# We've already got a 50 plus forum.



## DIRTJUNKIE (Oct 18, 2000)

http://forums.mtbr.com/off-camber-off-topic/o-c-age-poll-868098.html.


----------



## Phillbo (Apr 7, 2004)

Get off my lawn


----------



## Finch Platte (Nov 14, 2003)

Anyone seen my teeth?

How about my hearing aids?

What?

WHAT???


----------



## Brisk Eddie (Jun 23, 2014)

OC= Old Curmudgeon?


----------



## SWriverstone (Sep 3, 2009)

Well sure–it's the OFF TOPIC forum—as in "Eh? What was that? What was I talkin' about? Dagnabbit, I ferget things in 2 seconds these days!" 

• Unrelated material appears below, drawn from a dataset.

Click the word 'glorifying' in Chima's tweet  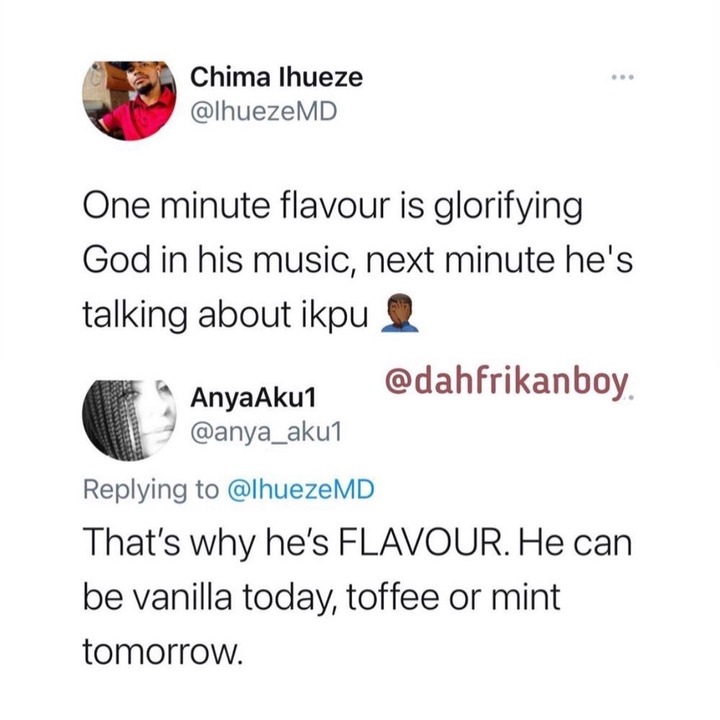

That, and likely it takes a few decades before we reach a point where we can routinely drop thousands on fancy bikes and travel to exotic riding destinations every weekend.

Scott


----------



## 411898 (Nov 5, 2008)

Can juniors post here (49+ years old)?


----------



## MichiganFan (Sep 30, 2014)

You just did..


----------



## 411898 (Nov 5, 2008)

MichiganFan said:


> You just did..


That doesn't mean it's OK, though.

So, I ask again..


----------



## Eric Malcolm (Dec 18, 2011)

Hawg said:


> That doesn't mean it's OK, though.
> 
> So, I ask again..


Just wait a little bit longer sonny....

Eric


----------



## 411898 (Nov 5, 2008)

Eric Malcolm said:


> Just wait a little bit longer sonny....
> 
> Eric


OK, Pops


----------



## Cleared2land (Aug 31, 2012)

Age and wisdom will overcome youth and treachery.


----------



## veloborealis (Oct 25, 2009)

If you're thinking about Dick Griffith's comment after the Alaska Wilderness Classic, it goes like this: 'Old age and treachery beat youth and skill every time.' He was 55 at the time.


----------



## DIRTJUNKIE (Oct 18, 2000)

veloborealis said:


> If you're thinking about Dick Griffith's comment after the Alaska Wilderness Challenge, it goes like this: 'Old age and treachery beat youth and skill every time.' He was 55 at the time.


Who?
What did I skim this time?


----------



## veloborealis (Oct 25, 2009)

DIRTJUNKIE said:


> Who?
> What did I skim this time?


Cleared2land, actually. Griffith is an Alaskan legend and that's one of my favorite quotes of his. Even my version is a paraphrase (several publications have slightly different versions.)


----------